=== Exercise objective ===
Only the lines below, from the one with "All Bills (55, 404)" through the one with "[Decrease quantity] (117, 823)", are to be written out, exactly.
[Listed entries Boundary: Start]
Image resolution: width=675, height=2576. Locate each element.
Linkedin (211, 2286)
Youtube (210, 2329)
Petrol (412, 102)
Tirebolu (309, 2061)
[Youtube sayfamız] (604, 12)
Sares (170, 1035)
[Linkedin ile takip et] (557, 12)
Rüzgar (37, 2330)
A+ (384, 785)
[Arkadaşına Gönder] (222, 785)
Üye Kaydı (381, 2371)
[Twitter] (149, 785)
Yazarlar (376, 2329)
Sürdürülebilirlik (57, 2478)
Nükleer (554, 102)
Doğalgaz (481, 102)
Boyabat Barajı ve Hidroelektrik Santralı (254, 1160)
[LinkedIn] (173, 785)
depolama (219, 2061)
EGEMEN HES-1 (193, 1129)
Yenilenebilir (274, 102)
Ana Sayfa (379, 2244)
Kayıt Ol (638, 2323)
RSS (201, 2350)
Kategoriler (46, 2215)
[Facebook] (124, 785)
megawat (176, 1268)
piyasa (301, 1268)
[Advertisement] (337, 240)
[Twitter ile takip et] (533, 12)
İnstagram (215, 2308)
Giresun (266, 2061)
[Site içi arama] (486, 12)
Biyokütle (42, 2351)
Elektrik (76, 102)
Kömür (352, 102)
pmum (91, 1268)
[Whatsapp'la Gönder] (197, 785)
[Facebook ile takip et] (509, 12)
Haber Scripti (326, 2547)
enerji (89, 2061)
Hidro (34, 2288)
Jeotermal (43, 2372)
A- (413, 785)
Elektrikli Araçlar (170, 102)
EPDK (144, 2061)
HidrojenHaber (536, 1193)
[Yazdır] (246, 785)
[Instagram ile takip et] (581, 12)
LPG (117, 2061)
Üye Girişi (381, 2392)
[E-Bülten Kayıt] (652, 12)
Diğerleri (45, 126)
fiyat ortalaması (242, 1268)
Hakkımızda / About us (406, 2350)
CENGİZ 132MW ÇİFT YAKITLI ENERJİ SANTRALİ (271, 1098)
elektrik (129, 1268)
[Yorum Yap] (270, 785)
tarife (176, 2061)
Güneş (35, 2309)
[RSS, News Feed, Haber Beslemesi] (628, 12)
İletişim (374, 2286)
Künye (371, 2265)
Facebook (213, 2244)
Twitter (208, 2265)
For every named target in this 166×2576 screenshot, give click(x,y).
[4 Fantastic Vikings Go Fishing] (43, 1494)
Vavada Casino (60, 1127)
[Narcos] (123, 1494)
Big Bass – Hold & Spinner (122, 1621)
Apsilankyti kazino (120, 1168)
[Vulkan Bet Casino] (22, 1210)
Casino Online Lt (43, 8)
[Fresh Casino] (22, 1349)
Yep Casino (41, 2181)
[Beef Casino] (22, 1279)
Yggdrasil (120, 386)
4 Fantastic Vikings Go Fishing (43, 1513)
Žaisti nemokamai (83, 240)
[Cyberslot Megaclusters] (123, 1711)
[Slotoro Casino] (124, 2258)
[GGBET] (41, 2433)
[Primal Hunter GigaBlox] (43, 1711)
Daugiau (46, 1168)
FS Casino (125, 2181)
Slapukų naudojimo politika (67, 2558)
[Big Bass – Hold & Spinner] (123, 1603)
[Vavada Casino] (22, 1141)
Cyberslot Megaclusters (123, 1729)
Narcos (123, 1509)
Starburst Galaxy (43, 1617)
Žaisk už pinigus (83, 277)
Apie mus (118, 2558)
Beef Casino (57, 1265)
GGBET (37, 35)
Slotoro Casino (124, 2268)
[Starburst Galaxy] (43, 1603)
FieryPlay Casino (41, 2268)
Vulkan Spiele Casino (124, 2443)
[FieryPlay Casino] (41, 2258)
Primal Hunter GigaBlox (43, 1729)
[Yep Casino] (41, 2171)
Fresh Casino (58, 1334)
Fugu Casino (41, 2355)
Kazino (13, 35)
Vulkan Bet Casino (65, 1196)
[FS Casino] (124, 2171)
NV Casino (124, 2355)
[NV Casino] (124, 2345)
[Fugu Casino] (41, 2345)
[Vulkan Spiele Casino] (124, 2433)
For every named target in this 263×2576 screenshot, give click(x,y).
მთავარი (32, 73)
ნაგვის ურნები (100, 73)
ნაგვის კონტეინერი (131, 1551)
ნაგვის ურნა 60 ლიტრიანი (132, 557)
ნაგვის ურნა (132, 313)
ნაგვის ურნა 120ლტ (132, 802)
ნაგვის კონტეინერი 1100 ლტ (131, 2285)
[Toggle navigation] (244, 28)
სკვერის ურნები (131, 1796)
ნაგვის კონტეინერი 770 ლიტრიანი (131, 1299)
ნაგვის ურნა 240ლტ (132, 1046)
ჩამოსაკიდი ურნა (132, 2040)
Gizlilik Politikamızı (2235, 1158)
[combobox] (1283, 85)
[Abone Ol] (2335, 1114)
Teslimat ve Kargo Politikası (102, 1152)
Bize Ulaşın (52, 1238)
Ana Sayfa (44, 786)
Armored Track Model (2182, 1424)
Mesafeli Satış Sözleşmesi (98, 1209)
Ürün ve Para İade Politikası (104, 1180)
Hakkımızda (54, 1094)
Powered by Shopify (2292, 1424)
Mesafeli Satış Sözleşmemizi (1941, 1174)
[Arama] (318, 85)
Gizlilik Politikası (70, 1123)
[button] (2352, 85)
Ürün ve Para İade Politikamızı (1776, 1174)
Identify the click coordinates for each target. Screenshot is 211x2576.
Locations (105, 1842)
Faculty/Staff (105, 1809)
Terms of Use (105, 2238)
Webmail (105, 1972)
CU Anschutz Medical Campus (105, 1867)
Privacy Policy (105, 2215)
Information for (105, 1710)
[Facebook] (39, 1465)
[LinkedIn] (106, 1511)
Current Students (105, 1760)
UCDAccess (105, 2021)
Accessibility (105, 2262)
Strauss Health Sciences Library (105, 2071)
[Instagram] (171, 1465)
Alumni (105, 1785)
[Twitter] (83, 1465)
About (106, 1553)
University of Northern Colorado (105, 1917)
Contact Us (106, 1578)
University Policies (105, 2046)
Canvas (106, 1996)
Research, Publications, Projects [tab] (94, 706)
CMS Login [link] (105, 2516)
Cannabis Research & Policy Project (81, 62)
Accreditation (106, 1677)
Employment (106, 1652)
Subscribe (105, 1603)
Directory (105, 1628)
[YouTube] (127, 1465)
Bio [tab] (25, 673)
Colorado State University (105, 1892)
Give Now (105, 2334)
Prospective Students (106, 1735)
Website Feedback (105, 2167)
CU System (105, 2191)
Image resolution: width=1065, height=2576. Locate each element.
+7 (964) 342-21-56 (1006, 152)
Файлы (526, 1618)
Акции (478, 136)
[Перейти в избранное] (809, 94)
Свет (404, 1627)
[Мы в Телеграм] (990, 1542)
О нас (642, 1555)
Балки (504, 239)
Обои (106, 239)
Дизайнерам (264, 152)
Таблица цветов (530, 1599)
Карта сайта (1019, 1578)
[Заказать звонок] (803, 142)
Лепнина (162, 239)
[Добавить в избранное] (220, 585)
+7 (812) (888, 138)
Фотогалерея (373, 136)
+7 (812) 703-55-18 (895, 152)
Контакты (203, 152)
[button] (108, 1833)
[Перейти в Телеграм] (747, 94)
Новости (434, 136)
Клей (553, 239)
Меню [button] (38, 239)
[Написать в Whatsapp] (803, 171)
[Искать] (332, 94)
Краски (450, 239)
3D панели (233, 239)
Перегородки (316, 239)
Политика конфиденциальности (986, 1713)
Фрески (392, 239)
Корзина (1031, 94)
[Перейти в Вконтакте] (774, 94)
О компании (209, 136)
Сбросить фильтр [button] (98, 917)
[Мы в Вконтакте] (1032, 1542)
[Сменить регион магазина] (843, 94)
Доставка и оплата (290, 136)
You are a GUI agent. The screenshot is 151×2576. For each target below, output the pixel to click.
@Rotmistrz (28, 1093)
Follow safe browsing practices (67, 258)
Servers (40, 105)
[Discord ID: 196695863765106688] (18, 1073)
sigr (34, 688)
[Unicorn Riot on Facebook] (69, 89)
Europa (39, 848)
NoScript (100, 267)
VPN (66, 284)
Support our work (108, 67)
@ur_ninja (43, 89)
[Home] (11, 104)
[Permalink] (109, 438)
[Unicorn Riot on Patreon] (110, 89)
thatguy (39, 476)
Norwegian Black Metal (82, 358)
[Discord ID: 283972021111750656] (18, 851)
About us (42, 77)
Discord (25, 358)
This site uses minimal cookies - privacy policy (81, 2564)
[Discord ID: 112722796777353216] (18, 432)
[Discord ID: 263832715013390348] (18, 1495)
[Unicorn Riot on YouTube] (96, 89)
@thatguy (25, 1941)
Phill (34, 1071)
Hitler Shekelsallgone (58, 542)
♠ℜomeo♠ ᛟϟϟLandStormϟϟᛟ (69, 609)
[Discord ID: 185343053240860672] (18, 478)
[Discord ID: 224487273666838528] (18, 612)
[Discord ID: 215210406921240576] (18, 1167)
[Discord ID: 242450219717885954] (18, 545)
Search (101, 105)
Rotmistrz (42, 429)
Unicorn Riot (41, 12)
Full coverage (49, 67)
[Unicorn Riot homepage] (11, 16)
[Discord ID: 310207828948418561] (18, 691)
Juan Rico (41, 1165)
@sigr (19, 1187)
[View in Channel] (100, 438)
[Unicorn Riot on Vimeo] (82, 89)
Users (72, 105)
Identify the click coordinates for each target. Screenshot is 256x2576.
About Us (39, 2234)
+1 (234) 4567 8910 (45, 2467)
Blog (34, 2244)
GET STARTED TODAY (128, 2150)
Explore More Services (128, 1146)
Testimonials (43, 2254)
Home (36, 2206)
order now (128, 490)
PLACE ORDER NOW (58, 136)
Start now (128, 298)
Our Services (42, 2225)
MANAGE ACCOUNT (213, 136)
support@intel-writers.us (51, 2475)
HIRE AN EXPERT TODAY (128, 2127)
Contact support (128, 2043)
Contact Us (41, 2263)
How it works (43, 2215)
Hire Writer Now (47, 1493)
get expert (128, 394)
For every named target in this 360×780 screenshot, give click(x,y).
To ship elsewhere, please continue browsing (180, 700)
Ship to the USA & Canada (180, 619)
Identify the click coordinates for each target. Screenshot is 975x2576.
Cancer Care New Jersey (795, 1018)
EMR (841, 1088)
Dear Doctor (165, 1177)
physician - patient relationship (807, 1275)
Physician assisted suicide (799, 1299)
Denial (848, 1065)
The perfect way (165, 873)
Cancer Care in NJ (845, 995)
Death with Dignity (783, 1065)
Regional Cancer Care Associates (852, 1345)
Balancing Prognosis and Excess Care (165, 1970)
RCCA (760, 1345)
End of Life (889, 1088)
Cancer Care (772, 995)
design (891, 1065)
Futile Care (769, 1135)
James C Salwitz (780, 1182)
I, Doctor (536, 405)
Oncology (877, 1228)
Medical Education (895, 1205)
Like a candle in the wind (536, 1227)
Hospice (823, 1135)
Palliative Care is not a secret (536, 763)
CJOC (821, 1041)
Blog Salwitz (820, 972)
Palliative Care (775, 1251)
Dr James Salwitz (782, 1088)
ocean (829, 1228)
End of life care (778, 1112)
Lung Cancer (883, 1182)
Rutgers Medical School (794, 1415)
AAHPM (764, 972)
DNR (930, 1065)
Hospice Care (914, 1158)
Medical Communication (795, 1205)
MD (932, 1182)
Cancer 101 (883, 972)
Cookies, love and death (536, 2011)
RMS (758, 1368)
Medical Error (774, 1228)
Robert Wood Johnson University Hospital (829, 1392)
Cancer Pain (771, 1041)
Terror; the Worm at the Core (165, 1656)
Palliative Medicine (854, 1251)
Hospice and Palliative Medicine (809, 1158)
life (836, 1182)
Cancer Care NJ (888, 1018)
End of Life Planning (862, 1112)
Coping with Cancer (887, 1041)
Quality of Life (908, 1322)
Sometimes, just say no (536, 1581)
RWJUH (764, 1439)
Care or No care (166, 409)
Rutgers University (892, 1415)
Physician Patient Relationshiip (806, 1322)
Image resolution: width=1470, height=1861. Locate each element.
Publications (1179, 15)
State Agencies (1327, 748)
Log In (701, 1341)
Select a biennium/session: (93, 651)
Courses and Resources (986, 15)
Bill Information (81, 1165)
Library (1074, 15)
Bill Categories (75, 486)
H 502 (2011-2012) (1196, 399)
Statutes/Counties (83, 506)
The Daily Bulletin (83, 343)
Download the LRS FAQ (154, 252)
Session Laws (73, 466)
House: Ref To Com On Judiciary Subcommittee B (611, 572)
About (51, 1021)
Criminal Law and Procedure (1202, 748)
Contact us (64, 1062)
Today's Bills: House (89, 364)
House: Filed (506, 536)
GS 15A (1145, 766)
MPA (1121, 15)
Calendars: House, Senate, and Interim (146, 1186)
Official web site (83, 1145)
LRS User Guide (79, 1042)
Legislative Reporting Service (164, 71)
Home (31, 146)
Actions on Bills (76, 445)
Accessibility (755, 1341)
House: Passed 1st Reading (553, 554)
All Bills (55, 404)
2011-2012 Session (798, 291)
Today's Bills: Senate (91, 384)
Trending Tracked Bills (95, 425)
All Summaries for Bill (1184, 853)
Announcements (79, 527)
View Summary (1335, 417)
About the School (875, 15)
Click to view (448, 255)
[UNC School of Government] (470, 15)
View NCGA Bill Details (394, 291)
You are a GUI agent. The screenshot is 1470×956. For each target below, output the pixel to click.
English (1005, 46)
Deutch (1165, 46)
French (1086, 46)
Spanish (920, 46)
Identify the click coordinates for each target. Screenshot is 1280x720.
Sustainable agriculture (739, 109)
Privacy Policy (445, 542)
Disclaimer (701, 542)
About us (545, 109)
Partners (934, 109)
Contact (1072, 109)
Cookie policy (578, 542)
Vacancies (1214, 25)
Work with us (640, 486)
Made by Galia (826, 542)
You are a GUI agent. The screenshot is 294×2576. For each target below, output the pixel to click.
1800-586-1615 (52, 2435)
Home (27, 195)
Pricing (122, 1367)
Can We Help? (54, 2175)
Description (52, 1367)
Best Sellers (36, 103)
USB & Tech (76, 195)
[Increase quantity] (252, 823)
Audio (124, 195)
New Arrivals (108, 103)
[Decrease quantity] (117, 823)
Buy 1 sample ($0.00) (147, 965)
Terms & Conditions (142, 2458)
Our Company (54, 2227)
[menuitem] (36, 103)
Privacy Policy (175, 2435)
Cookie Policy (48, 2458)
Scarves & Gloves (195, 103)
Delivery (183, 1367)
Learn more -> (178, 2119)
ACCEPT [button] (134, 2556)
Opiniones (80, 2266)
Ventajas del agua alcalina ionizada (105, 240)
[Listed entries Boundary: End]
=== Solution to the exercise ===
All Bills (55, 404)
2011-2012 Session (798, 291)
Today's Bills: Senate (91, 384)
Trending Tracked Bills (95, 425)
All Summaries for Bill (1184, 853)
Announcements (79, 527)
View Summary (1335, 417)
About the School (875, 15)
Click to view (448, 255)
[UNC School of Government] (470, 15)
View NCGA Bill Details (394, 291)
You are a GUI agent. The screenshot is 1470×956. For each target below, output the pixel to click.
English (1005, 46)
Deutch (1165, 46)
French (1086, 46)
Spanish (920, 46)
Identify the click coordinates for each target. Screenshot is 1280x720.
Sustainable agriculture (739, 109)
Privacy Policy (445, 542)
Disclaimer (701, 542)
About us (545, 109)
Partners (934, 109)
Contact (1072, 109)
Cookie policy (578, 542)
Vacancies (1214, 25)
Work with us (640, 486)
Made by Galia (826, 542)
You are a GUI agent. The screenshot is 294×2576. For each target below, output the pixel to click.
1800-586-1615 (52, 2435)
Home (27, 195)
Pricing (122, 1367)
Can We Help? (54, 2175)
Description (52, 1367)
Best Sellers (36, 103)
USB & Tech (76, 195)
[Increase quantity] (252, 823)
Audio (124, 195)
New Arrivals (108, 103)
[Decrease quantity] (117, 823)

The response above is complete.